World-class acting can usually be taken for granted on Broadway, where I cheered Lauren Ambrose in Lincoln Center Theater’s revival of “My Fair Lady,” Tom Hollander in “Travesties,” Glenda Jackson and Laurie Metcalf in “Three Tall Women,” Nathan Lane as Roy Cohn in “Angels in America,” Eugene Lee in “American Son” and Elaine May in “The Waverly Gallery.”
Now, the best of the best:
Best performances in a play
Off Broadway, Jay O. Sanders gave a career-capping performance in Richard Nelson’s Hunter Theater Project revival of Chekhov’s “Uncle Vanya,” while Zazanna Szadkowski commanded the stage in Eric Tucker’s Bedlam premiere of “Uncle Romeo Vanya Juliet.”
Best performances in a musical
Brooks Ashmansakas was touching in “The Prom,” and Anika Noni Rose came on like a wild blowtorch in John Doyle’s Classic Stage Company off-Broadway revival of “Carmen Jones.”
Best ensemble cast
The palm goes to People’s Light of Malvern, PA., for Paul Osborn’s “Morning’s at Seven,” a Broadway-worthy revival featuring a nonpareil cast mainly consisting of veteran company members.

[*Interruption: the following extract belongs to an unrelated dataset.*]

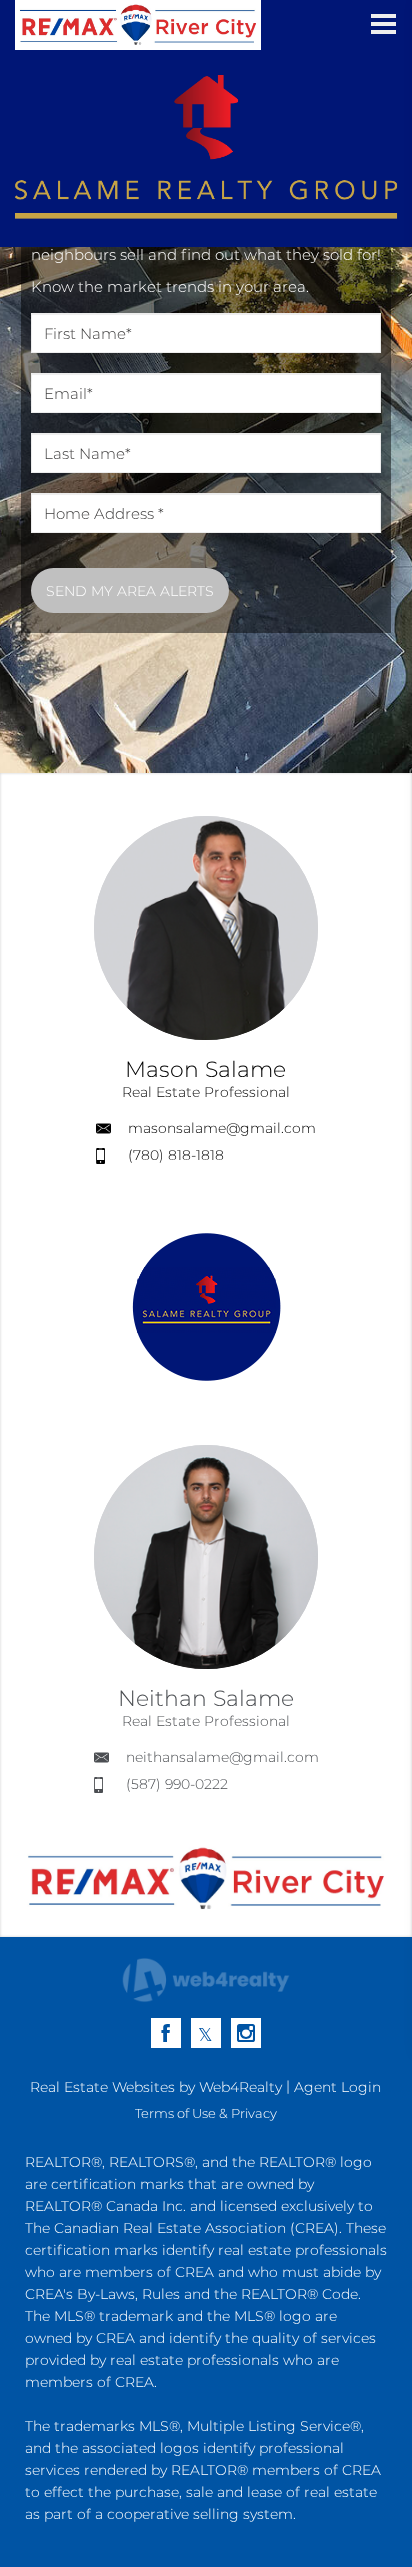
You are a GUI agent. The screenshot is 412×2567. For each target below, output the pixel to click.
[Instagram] (246, 2033)
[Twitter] (206, 2033)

Best revival of a modern play
“The Petrified Forest,” Robert Sherwood’s 1935 stage thriller, isn’t exactly new, but David Auburn’s no-nonsense revival for Massachusetts’ Berkshire Theatre Group proved it to be excitingly immediate.
Best classical production
David Staller’s conceptual staging of George Bernard Shaw’s “Heartbreak House,” produced off Broadway by the Gingold Theatrical Group, was the bet thing Mr. Staller has given us to date, which is saying something.
Best new play
Lincoln Center Theater’s off-Broadway premiere of Tom Stoppard’s “The Hard Problem” proved its 81-year-old author to be the Shaw of our time.
Best new musical
“Miss You Like Hell,” in which Quiara Alegra Hudes and Erin McKeown tell the tale of an undocumented immigrant and her long-estranged daughter, had its premiere by the Public Theater to powerfully moving effect.
Directors of the year
Lila Neugebauer, who staged “At Home at the Zoo” and “Mary Page Marlowe” off Broadway and “The Waverly Gallery” on Broadway, is an erstwhile up-and-comer who now ranks among our top stage directors. As for Hunter Foster, who directed “The Drowsy Chaperone” for Goodspeed Musicals (about which more below) and “42nd Street” for Pennsylvania’s Bucks County Playhouse, he’s a wonder-worker who belongs on Broadway.
Company of the year
No company in America mounts more satisfying musical-comedy revivals than Goodspeed Musicals of East Haddam, Conn., which gave us superb stagings of “The Drowsy Chaperone,” “Oliver!” and “The Will Rogers Follies” by, respectively, Mr. Foster, Rob Ruggiero and Don Stephenson.
Playwright of the year
After going two decades without a Broadway production, Kenneth Lonergan hit the bull’s-eye twice in a row with unforgettable revivals of “Lobby Hero” and “The Waverly Gallery.” May “The Starry Messenger,” his best play to date, follow them there soon!
Mr. Teachout is the Journal’s drama critic.